BEGIN PROVIDED TEXT

While I have only been blogging for a short while, I have been following goldbug chatter since 1998 when I took up a position in the Depository division of the Mint. At that time it was all doom and gloom with the price in a downward trend, helped along by Gordon Brown with his auction.
This unheard of method of selling central bank gold (usually it was done on the quiet and announced later) was not endorsed by anyone and really only left two conclusions: either he was stupid or it was a conspiracy. For an example of the latter, see this 25 May 1999 posting by GATA: "A political decision was made by the British to make sure the price of gold did not rise above the key $290 gold carry trade borrowing point of the bullion dealers and to make sure that the price would tank when the first pre-gold sale announcement in more than 20 years was made."
Since that time the the gold price has risen from $250 to $1000, which implies a very unsuccessful manipulation. In some sense this is true. Consider that around 2001/02 the total amount of gold leased out was estimated between 10,000 and 16,000 ounces (see this Golden Sextant commentary) compared to approximately 30,000 oz of central bank holdings. One could conclude the increase in gold from 2002 to 2009 is proof the manipulators ran out of firepower (ie gold to lease to support short selling) over that time.

END PROVIDED TEXT

## PROBLEM STATEMENT
Write out the part of the post about the gold price between "While I have" and "with his auction.", inclusive, word for word.

BEGIN DATA SECTION

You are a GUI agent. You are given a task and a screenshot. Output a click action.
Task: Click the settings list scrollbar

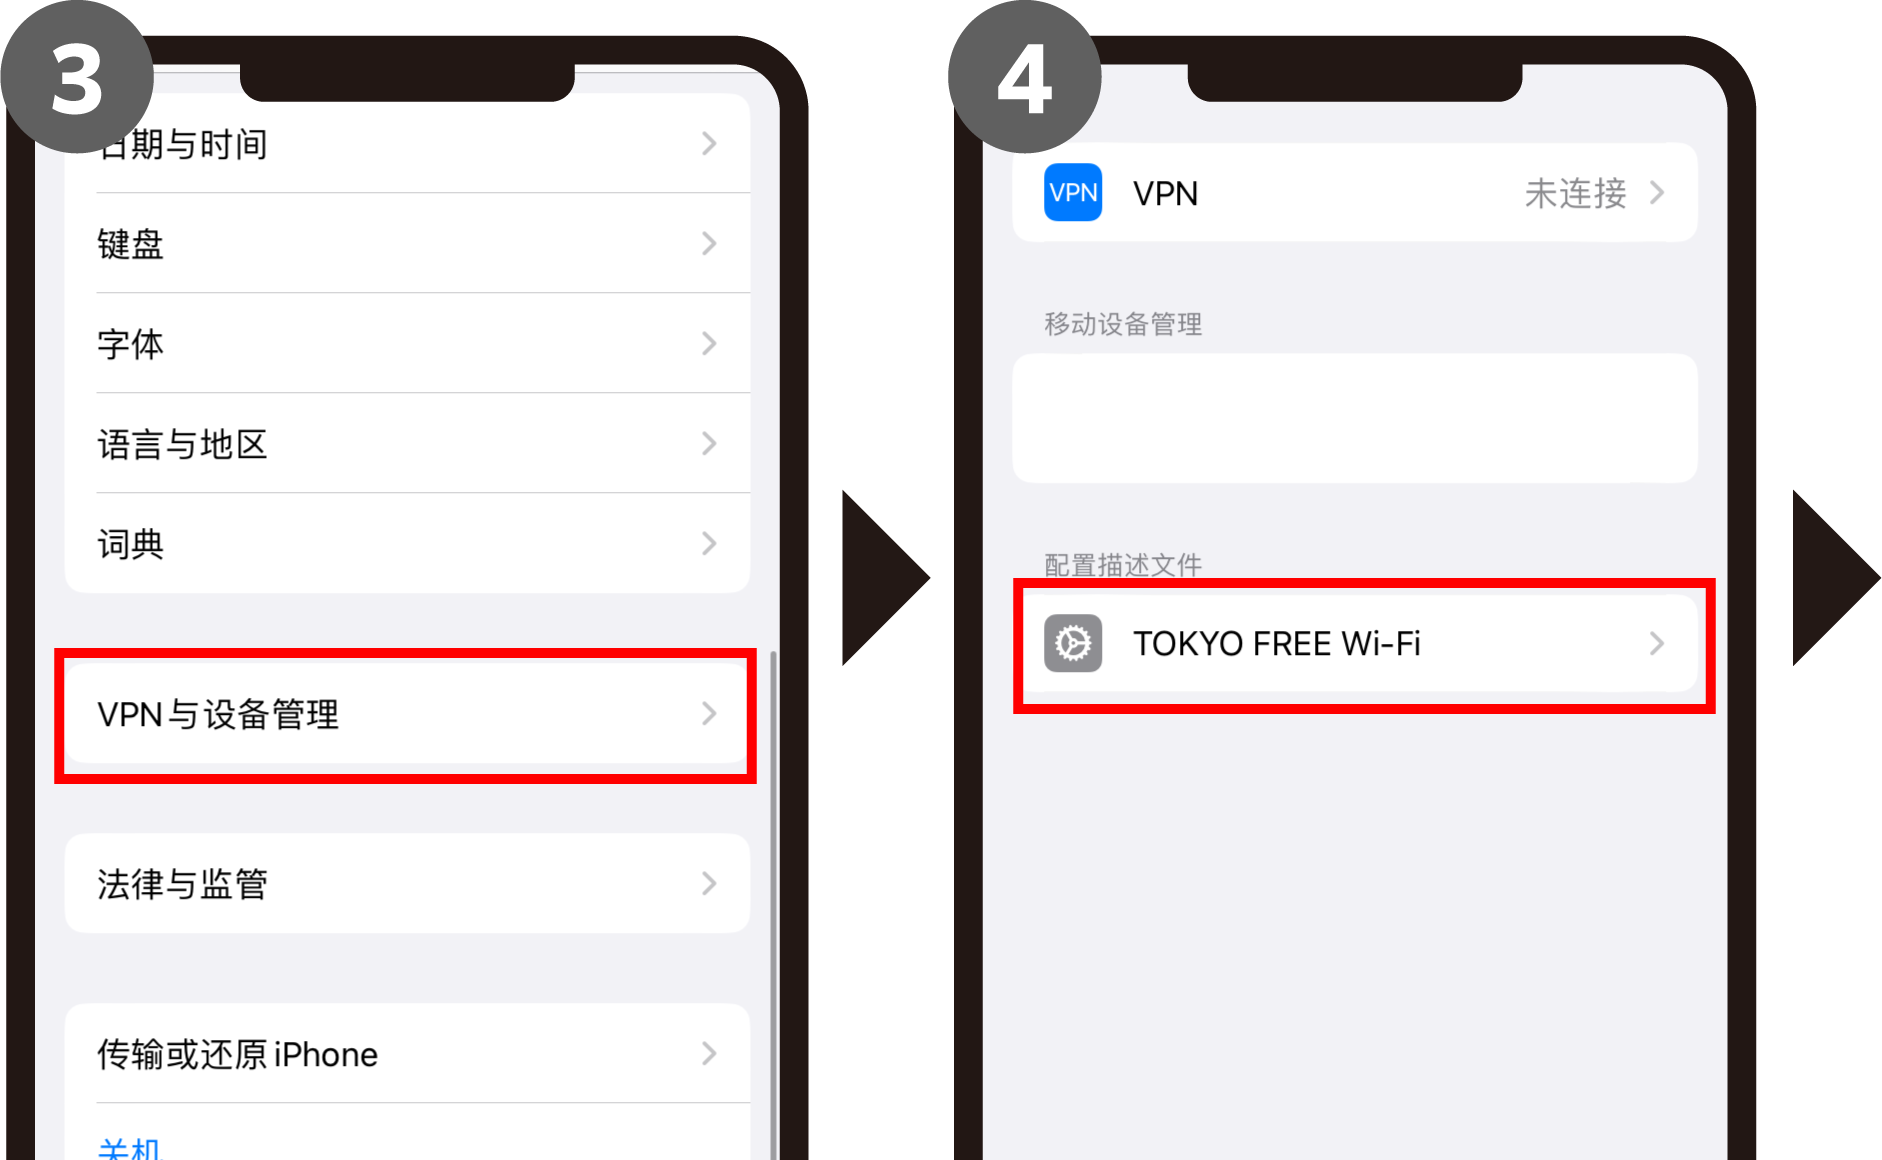click(x=773, y=900)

END DATA SECTION

## OUTPUT FOR THIS EXERCISE
While I have only been blogging for a short while, I have been following goldbug chatter since 1998 when I took up a position in the Depository division of the Mint. At that time it was all doom and gloom with the price in a downward trend, helped along by Gordon Brown with his auction.